++++ Extrait du document ++++
ET SI ON COMPARAIT AVEC LES BRIGADES INTERNATIONALES DE 36 EN ESPAGNE...


"L'essence d'une nation est que tous les individus aient beaucoup de choses en commun, et aussi que tous aient oublié bien des choses".
Ernest Renan

Depuis plusieurs mois, voire même plus, la population mondiale est "informée" au quotidien sur des faits de guerre maquillés en simple exhibition d'égorgements où d'Ukraine en Syrie la barbarie serait à nos portes si nous hésitions à désigner le seul ennemi qu'on nous pointe du gros doigt médiatique (1). Par une simplification grossière l'attention est centrée sur les frasques de "l'Etat islamique", nouvelle connotation obligée du "terrorisme international", quand sont passées sous silence les horreurs militaires en Ukraine. Bruits de guerre mondiale managée au long court? Cela mérite une sérieuse comparaison avec la guerre d'Espagne.
++++ Données fournies ++++
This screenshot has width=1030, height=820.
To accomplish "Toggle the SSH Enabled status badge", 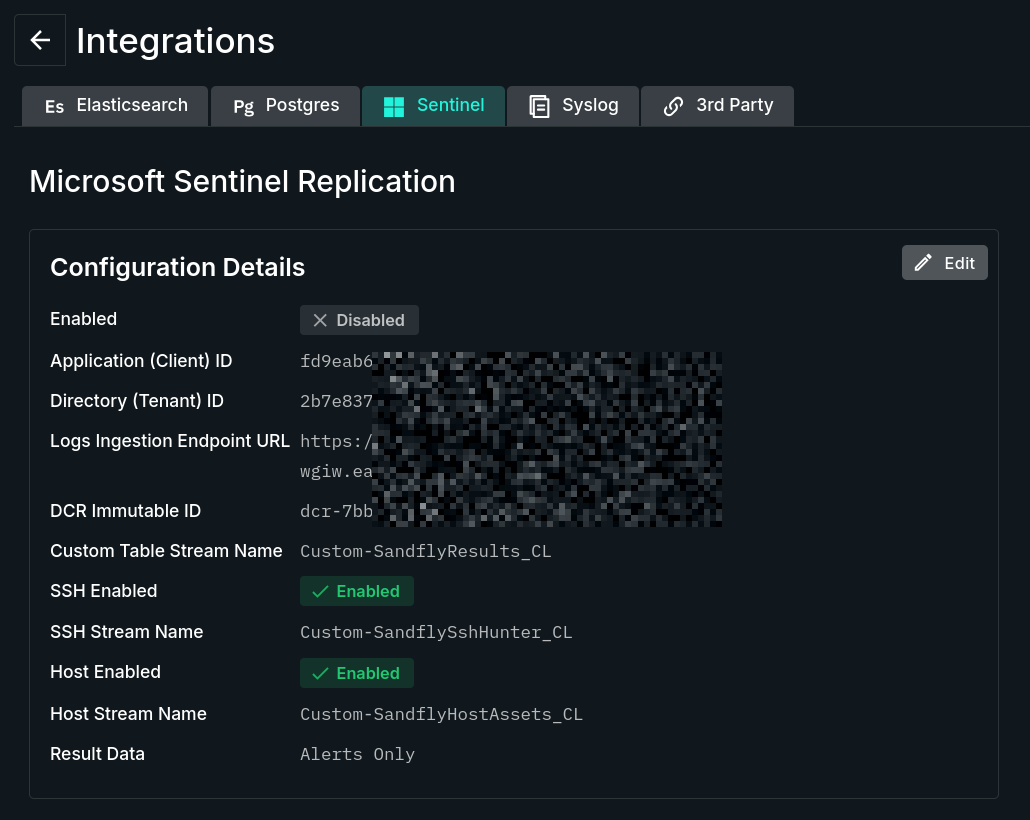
++++
Objectifs:
**a.** D'après le texte sur les brigades internationales en Espagne, sur quoi une simplification grossière centre-t-elle l'attention ?
**b.** Prolongez le texte sur les brigades internationales en Espagne après sa dernière phrase.

Les réponses:
**a.** Sur les frasques de « l'Etat islamique ».

**b.**
Dans cette saga militariste, chaque épisode apporte de "nouvelles révélations" sur "la progression" de la barbarie de "l'islam radical". Les zooms télévisés vont emmène là où vous pensiez être épargné par les risques de contagion de la barbarie. Qui l'eût cru? Champigny sur Marne, une médiocre banlieue parisienne projetée en pleine vitrine mondiale où un obscur Mickaël Dos Santos (ex-portugais au prénom de vedette de feuilleton US comme tous les prénoms d'enfants portugais)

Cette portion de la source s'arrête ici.